**PROBLEM**
Find the line containing "Request Info (1603, 455)" in the listing below. Repeat it exactly, along with each following line up to and including the one containing "Agenda eventi (69, 52)".

[SOURCE MATERIAL Boundary: Start]

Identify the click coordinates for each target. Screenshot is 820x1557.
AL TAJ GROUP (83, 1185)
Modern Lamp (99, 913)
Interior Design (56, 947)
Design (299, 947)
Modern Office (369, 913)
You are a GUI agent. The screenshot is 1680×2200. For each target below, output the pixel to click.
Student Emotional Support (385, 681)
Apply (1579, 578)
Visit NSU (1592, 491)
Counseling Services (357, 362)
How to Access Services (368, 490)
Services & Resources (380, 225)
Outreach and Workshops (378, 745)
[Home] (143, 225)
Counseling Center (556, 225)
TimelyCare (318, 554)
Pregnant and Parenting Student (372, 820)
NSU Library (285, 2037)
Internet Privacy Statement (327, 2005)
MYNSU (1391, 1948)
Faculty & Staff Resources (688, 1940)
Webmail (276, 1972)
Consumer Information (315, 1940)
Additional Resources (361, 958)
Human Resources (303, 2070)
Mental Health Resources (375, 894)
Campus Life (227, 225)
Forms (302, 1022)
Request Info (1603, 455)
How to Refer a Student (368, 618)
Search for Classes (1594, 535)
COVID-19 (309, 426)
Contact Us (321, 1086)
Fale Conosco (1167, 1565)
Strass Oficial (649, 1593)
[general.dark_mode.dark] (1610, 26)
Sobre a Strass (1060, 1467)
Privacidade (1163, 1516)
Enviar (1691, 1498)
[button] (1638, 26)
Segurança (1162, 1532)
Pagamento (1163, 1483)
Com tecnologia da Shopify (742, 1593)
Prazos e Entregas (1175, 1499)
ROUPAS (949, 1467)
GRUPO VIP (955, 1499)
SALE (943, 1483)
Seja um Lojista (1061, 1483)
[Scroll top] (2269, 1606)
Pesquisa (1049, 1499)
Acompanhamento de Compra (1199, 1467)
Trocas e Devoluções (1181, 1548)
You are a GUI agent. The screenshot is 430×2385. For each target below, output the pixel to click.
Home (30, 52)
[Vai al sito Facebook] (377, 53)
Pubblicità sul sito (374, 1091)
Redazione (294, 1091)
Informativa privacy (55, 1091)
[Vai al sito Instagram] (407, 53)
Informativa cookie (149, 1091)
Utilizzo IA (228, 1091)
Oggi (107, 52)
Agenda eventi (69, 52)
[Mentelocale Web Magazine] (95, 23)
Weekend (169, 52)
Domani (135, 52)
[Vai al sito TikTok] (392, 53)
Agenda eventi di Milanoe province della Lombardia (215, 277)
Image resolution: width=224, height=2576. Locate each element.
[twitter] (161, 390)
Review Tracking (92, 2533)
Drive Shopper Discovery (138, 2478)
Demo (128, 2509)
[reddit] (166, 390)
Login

[SOURCE MATERIAL Boundary: End]

**ANSWER TO THE EXERCISE**
Request Info (1603, 455)
How to Refer a Student (368, 618)
Search for Classes (1594, 535)
COVID-19 (309, 426)
Contact Us (321, 1086)
Fale Conosco (1167, 1565)
Strass Oficial (649, 1593)
[general.dark_mode.dark] (1610, 26)
Sobre a Strass (1060, 1467)
Privacidade (1163, 1516)
Enviar (1691, 1498)
[button] (1638, 26)
Segurança (1162, 1532)
Pagamento (1163, 1483)
Com tecnologia da Shopify (742, 1593)
Prazos e Entregas (1175, 1499)
ROUPAS (949, 1467)
GRUPO VIP (955, 1499)
SALE (943, 1483)
Seja um Lojista (1061, 1483)
[Scroll top] (2269, 1606)
Pesquisa (1049, 1499)
Acompanhamento de Compra (1199, 1467)
Trocas e Devoluções (1181, 1548)
You are a GUI agent. The screenshot is 430×2385. For each target below, output the pixel to click.
Home (30, 52)
[Vai al sito Facebook] (377, 53)
Pubblicità sul sito (374, 1091)
Redazione (294, 1091)
Informativa privacy (55, 1091)
[Vai al sito Instagram] (407, 53)
Informativa cookie (149, 1091)
Utilizzo IA (228, 1091)
Oggi (107, 52)
Agenda eventi (69, 52)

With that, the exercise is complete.